Exercise →
Output, word for word, the section of the judicial opinion below that runs from "I have now given" to "should be allowed.".

In the present case there is no contractual document at all. There is not so much as a peg on which to hang any terms that are not expressed in the contract nor a phrase which is capable of expansion. It is as if the appellant had been accepted as a passenger without being given a ticket at all. There is then no special contract and the contract is the ordinary one which the law imposes on carriers. As Baggallay, L.J., said, at p. 424:

"This clearly would be the nature of the contract if no ticket were delivered, as occasionally happens."

If a man is given a blank ticket without conditions or any reference to them, even if he knows in detail what the conditions usually exacted are, he is not, in the absence of any allegation of fraud or of that sort of mistake for which the law gives relief, bound by such conditions. It may seem a narrow and artificial line that divides a ticket that is blank on the back from one that says "For conditions see time-tables," or something of that sort, that has been held to be enough notice. I agree that it is an artificial line and one that has little relevance to everyday conditions. It may be beyond your Lordships' power to make the artificial line more natural: but, at least, you can see that it is drawn fairly for both sides, and that there is not one law for individuals and another for organisations that can issue printed documents. If the respondents had remembered to issue a risk note in this case, they would have invited your Lordships to give a curt answer to any complaint by the appellant. He might say that the terms were unfair and unreasonable, that he had never voluntarily agreed to them, that it was impossible to read or understand them and that, anyway, if he had tried to negotiate any change, the respondents would not have listened to him. The respondents would expect him to be told that he had made his contract and must abide by it. Now the boot is on the other foot. It is just as legitimate, but also just as vain, for the respondents to say that it was only a slip on their part, that it is unfair and unreasonable of the appellant to take advantage of it, and that he knew perfectly well that they never carried goods except on conditions. The law must give the same answer: they must abide by the contract they made. What is sauce for the goose is sauce for the gander. It will remain unpalatable sauce for both animals until the Legislature, if the Courts cannot do it, intervenes to secure that when contracts are made in circumstances in which there is no scope for free negotiation of the terms, they are made upon terms that are clear, fair and reasonable and settled independently as such. That is what Parliament has done in the case of carriage of goods by rail and on the high seas.

I have now given my opinion on the main point in the case and the one on which the respondents succeeded below. On the other points on which the respondents failed below and which they put forward again as grounds for dismissing the claim, I have nothing to add to what your Lordships have already said. In my opinion, the appeal should be allowed.

Dataset content →
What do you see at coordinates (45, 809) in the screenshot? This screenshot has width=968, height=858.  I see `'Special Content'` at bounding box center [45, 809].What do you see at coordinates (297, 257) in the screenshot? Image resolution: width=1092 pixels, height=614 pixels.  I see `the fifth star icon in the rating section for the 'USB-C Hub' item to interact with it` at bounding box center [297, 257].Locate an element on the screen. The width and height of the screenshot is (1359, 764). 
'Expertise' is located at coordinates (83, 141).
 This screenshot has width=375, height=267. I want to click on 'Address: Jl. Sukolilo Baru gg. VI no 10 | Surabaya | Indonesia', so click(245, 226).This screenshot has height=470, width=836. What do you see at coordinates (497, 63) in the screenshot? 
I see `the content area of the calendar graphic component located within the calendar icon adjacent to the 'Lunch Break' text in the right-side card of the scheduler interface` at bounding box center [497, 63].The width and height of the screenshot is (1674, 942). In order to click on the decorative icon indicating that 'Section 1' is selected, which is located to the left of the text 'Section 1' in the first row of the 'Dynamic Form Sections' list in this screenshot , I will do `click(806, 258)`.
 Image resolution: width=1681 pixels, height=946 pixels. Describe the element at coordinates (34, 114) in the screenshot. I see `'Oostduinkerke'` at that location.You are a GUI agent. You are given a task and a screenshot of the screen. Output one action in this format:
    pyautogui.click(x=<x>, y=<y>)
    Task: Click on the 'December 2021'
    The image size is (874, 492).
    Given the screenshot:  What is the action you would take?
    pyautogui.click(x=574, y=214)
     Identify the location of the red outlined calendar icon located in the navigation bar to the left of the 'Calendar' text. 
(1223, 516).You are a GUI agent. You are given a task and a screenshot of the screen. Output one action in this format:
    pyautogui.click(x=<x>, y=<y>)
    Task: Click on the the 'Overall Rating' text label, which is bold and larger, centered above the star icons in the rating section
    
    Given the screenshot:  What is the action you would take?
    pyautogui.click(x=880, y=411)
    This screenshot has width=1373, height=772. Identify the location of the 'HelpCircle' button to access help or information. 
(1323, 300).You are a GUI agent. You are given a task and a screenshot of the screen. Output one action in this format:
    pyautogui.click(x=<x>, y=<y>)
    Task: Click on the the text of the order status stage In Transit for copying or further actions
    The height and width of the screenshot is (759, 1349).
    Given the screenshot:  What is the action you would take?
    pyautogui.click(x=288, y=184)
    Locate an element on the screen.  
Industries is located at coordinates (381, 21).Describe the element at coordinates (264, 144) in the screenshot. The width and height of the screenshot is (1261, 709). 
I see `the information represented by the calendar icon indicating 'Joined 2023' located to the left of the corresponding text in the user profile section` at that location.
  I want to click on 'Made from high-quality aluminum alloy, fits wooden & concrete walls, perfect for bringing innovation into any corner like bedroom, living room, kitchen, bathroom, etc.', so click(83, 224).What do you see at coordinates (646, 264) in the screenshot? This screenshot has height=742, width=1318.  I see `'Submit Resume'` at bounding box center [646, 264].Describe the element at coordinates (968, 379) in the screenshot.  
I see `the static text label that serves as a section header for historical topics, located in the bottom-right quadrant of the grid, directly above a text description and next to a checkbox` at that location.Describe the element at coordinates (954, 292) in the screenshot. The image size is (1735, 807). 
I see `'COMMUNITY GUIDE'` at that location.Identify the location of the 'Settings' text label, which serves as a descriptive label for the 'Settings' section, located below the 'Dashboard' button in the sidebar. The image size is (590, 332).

Exercise result →
I have now given my opinion on the main point in the case and the one on which the respondents succeeded below. On the other points on which the respondents failed below and which they put forward again as grounds for dismissing the claim, I have nothing to add to what your Lordships have already said. In my opinion, the appeal should be allowed.